Although MedPAC recommended a 5% cut in 2019, for example, the Centers for Medicare & Medicaid Services (CMS) ultimately announced in October there would be a projected 2.2% home health payment rate increase for providers this year.
“As in past years, the report falls short of a full disclosure and presentation of the facts relevant to Medicare payment rates,” Dombi said. “While there are some improvements in the way data is presented, the report continues to rely on simple averages that do not display the wide range in financials for providers, gives short shrift to hospital-based providers, and essentially ignores the overall financial status of home health agencies and hospices.”
Apart from the 2020 payment cut recommendation, MedPAC once again urged Congress to consider a unified post-acute care payment system to replace the four indepndent models used today for SNFs, IRFs, LTCHs and home health care.
In 2017, FFS program spending on post-acute care services totaled $58.5 billion, according to MedPAC.
“Policymakers have long struggled to define the role of the home health benefit in Medicare,” MedPAC officials wrote in their report. “From the outset, there was a concern that setting a narrow policy could result in beneficiaries using other, more expensive services, while a policy that was too broad could lead to wasteful or ineffective use of the home health benefit.”
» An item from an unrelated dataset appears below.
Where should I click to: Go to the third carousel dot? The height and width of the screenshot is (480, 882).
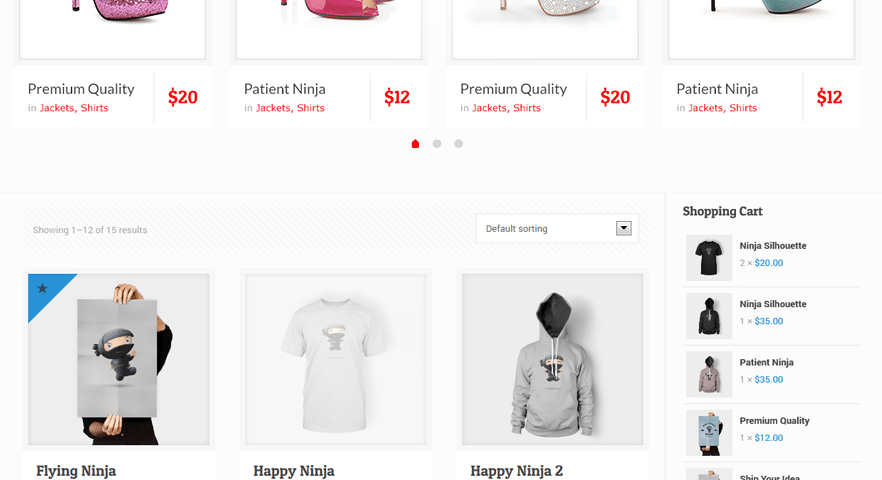tap(459, 144)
Despite efforts over the past few years to curb fraud, waste and abuse, program integrity also remains a challenge in home health care, according to MedPAC. To support that claim, the group pointed to the numerous criminal prosecutions for home health fraud that have occurred, most notably in Miami and Detriot.
PDGM and other home health highlights
In its new report, MedPAC officials did note that the home health industry is facing a major payment overhaul in the form of the Patient-Driven Groupings Model (PDGM), set to go into effect Jan. 1, 2020.
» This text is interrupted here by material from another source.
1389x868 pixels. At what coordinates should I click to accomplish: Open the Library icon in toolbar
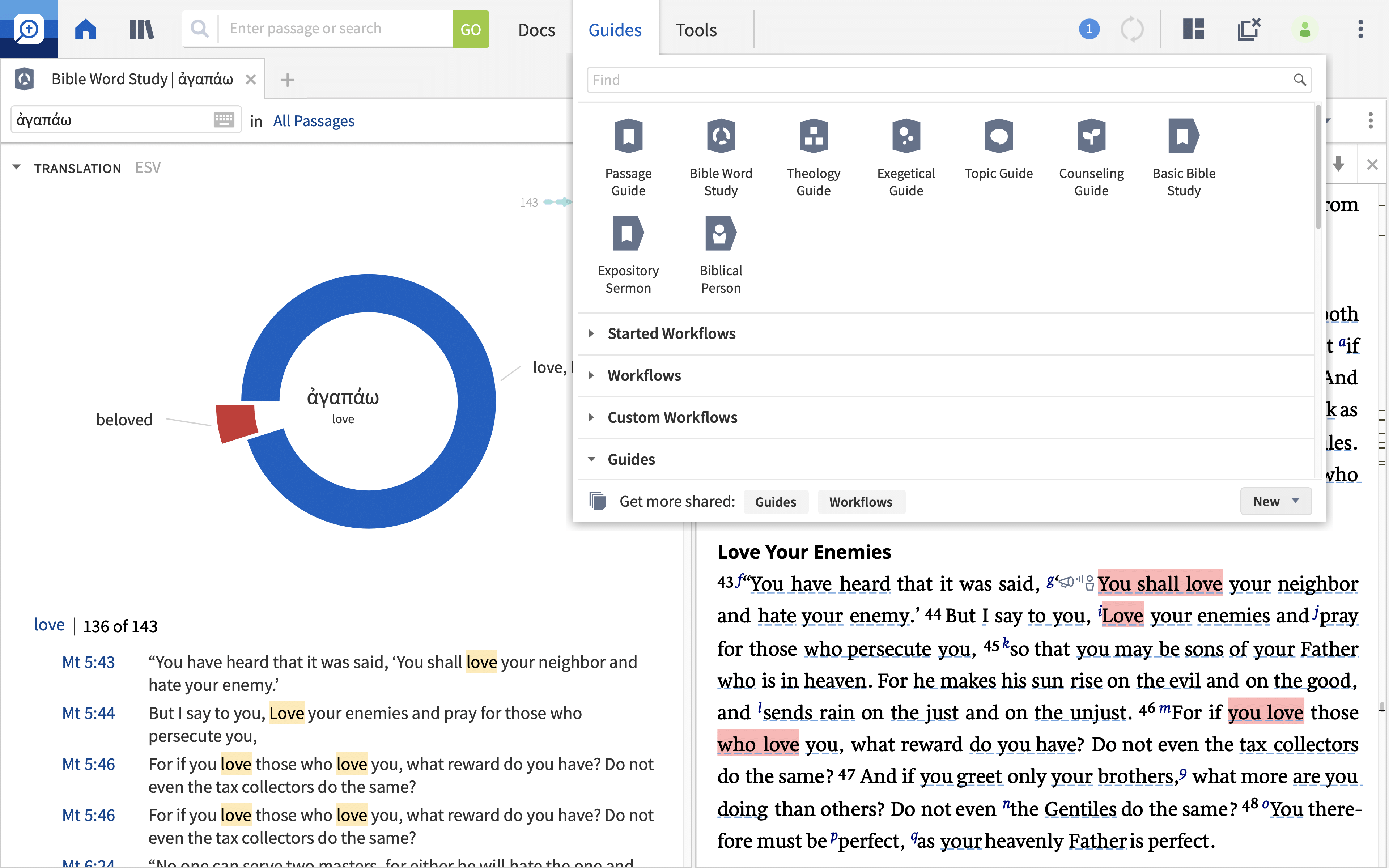click(x=141, y=29)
Under PDGM, payments in 2020 are projected to increase by 2.9% for nonprofit agencies and 3.9% for facility-based home health agencies, according to CMS. Meanwhile, payments are projects to fall by 1.2% for freestanding agencies and by 2.2% for for-profit home health providers.
Although large home health companies have widely touted their ability to succeed under PDGM, the overhaul is projected to increase payments to small providers and decrease payments for more sizeable ones. Specifically, payments would increase by 1.9% for home health agencies with less than 100 episodes in annual volume and drop 0.2% for larger agencies with more than 1,000 episodes per year.
In 2017, about 3.4 million Medicare beneficiaries received care from home health providers. Overall, the Medicare program spent about $17.7 billion on home health care services, with nearly 12,000 participating agencies.
Following a long period of growth, the number of home health agencies dropped in 2017. Access to home health care services, however, remains “adequate,” according to MedPAC.